Montecatini 9 aprile 2018 - Ad appena 22 anni era in possesso di 3 dosi di hashish e 40 grammi dello stupefacente, pronti per essere venduti ad altri ragazzi, magari della sua stessa età. Gli agenti del commissariato di Montecatini, diretto dal vicequestore Mara Ferasin, hanno arrestato un giovane italiano, residente a Monsummano, la sera di venerdì scorso, con l’accusa di spaccio di droga. La squadra di polizia giudiziaria, in quel momento, era impegnata in una specifica attività per il contrasto agli stupefacenti sul territorio. E il controllo intrapreso dalle forze dell’ordine ha dato subito dato buoni frutti.

 

A un certo punto, infatti, gli uomini del commissariato hanno individuato un’automobile sospetta. Gli agenti hanno iniziato a pedinare il veicolo, senza farsi notare.
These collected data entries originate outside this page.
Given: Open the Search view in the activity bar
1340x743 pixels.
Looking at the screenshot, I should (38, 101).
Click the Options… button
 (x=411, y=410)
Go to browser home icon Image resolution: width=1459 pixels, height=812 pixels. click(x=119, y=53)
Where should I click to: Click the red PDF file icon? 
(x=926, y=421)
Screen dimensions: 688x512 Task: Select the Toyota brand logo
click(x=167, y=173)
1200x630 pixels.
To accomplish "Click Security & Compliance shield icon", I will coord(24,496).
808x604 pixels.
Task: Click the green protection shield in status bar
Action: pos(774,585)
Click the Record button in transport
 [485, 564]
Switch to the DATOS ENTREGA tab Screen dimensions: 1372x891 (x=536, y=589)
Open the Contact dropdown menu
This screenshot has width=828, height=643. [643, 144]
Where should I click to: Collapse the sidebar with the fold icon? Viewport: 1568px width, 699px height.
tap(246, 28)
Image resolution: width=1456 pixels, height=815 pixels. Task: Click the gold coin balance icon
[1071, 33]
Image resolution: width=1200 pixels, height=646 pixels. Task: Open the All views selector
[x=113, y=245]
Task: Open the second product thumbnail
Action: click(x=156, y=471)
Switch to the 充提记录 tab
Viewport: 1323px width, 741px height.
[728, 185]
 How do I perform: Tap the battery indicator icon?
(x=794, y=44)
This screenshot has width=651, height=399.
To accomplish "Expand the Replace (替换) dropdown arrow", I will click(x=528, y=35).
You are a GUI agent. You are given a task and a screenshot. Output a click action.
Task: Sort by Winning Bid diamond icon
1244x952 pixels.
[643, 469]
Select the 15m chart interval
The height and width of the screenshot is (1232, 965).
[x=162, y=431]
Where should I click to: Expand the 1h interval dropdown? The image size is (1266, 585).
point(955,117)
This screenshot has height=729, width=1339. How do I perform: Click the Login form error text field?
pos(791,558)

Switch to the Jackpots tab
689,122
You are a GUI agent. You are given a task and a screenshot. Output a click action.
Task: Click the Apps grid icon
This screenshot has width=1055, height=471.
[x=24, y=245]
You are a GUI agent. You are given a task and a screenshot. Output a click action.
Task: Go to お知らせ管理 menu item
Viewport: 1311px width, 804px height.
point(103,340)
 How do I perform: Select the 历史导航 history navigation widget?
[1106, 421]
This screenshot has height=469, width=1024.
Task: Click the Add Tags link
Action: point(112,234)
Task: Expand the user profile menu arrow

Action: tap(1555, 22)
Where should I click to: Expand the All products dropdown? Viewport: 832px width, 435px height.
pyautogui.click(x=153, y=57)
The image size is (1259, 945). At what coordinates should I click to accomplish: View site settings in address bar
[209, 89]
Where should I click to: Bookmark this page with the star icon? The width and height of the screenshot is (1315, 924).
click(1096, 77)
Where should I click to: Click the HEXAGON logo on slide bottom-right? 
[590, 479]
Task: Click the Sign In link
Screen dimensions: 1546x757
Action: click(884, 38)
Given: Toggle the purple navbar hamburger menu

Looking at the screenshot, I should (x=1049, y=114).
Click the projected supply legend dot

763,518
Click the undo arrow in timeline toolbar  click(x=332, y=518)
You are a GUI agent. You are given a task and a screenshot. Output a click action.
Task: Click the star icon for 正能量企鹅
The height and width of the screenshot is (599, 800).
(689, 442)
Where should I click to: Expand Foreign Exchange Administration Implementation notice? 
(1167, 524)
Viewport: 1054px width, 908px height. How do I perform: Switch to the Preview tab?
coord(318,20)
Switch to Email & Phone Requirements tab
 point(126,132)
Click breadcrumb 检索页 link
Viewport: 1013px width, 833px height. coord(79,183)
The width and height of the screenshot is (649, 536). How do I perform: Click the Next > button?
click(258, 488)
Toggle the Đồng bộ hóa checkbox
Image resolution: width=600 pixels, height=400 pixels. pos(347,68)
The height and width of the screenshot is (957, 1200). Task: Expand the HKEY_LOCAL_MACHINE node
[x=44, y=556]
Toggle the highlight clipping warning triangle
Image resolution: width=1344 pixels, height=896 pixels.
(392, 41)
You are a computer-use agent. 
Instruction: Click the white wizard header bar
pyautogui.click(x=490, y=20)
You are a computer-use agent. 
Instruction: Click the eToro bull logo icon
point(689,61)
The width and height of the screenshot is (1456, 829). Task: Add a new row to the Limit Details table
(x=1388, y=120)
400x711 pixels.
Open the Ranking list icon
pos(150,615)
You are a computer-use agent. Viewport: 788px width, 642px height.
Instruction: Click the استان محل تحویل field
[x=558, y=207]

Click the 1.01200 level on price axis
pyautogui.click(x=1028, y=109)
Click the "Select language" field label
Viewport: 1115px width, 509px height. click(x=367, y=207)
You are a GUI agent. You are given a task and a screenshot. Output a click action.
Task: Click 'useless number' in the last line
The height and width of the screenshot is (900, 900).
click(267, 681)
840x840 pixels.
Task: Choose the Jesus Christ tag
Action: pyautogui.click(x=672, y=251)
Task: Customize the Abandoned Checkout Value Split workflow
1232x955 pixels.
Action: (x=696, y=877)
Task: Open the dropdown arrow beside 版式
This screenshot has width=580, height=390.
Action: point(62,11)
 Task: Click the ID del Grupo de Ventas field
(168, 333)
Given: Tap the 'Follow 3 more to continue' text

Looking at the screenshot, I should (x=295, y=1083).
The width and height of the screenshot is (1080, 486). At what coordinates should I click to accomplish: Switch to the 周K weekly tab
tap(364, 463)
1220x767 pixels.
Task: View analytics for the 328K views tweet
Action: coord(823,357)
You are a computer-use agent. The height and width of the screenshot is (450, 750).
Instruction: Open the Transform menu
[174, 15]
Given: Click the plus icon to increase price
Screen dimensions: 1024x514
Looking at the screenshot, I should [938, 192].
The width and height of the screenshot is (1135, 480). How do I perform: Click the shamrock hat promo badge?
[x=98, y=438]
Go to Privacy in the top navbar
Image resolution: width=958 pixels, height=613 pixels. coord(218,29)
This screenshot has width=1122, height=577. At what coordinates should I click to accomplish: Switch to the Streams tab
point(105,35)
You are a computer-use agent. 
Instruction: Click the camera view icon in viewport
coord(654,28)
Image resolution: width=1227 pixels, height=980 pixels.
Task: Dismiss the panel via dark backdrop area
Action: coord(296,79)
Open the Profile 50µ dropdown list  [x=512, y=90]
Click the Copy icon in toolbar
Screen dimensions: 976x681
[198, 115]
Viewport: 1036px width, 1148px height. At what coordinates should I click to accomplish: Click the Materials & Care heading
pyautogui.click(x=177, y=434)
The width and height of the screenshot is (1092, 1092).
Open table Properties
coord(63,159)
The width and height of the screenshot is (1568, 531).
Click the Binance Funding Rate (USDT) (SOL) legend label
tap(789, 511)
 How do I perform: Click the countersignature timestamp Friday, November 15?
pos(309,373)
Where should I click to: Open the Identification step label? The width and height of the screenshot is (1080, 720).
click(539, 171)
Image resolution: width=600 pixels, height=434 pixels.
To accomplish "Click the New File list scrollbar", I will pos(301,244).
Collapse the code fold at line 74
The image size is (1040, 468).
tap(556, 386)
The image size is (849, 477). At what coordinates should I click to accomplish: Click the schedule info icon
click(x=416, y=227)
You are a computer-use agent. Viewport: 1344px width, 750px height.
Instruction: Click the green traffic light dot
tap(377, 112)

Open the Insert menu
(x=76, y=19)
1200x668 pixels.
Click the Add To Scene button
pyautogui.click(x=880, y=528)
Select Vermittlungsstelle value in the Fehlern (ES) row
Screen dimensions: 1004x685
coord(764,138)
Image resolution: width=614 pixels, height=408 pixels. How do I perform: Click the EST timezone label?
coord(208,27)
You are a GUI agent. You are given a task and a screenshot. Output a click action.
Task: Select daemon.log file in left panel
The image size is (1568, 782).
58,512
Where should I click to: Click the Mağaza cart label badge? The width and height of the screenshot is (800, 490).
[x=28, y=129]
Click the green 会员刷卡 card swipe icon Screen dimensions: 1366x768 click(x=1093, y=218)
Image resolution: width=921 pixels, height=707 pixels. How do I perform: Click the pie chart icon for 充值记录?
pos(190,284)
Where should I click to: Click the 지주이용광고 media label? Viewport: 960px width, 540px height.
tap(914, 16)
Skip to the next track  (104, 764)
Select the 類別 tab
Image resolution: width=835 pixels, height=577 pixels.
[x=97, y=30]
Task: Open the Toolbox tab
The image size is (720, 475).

Alla fine, il mezzo è stato fermato: a bordo c’era un ragazzo, nato nel 1996, insieme ad alcuni amici. In seguito a una prima perquisizione, il giovane è stato trovato in possesso di tre dosi di hashish. Le altre persone presenti nell’automobile sono risultate del tutto estranee ai fatti, in seguito ai controlli degli agenti. I poliziotti hanno deciso di proseguire la perquisizione nell’abitazione del ragazzo, a Monsummano, dove hanno trovato altre 40 grammi di hashish.

 

Il giovane pusher, inoltre, era in possesso di un bilancino elettronico, a ulteriore prova della sua attività commerciale illecita. Il ragazzi, quindi, è stato portato dagli agenti nella sede del commissariato di Montecatini, in via Puccini, dove è stato sottoposto alla segnalazione fotografica e a tutte le altre procedure previste dalla legge. Il pusher è risultato essere già noto alle forze dell’ordine per episodi specifici, in base ai quali è stato anche condannato. Questa mattina, il giudice delle indagini preliminari del tribunale di Pistoia ha convalidato l’arresto effettuato dalla polizia.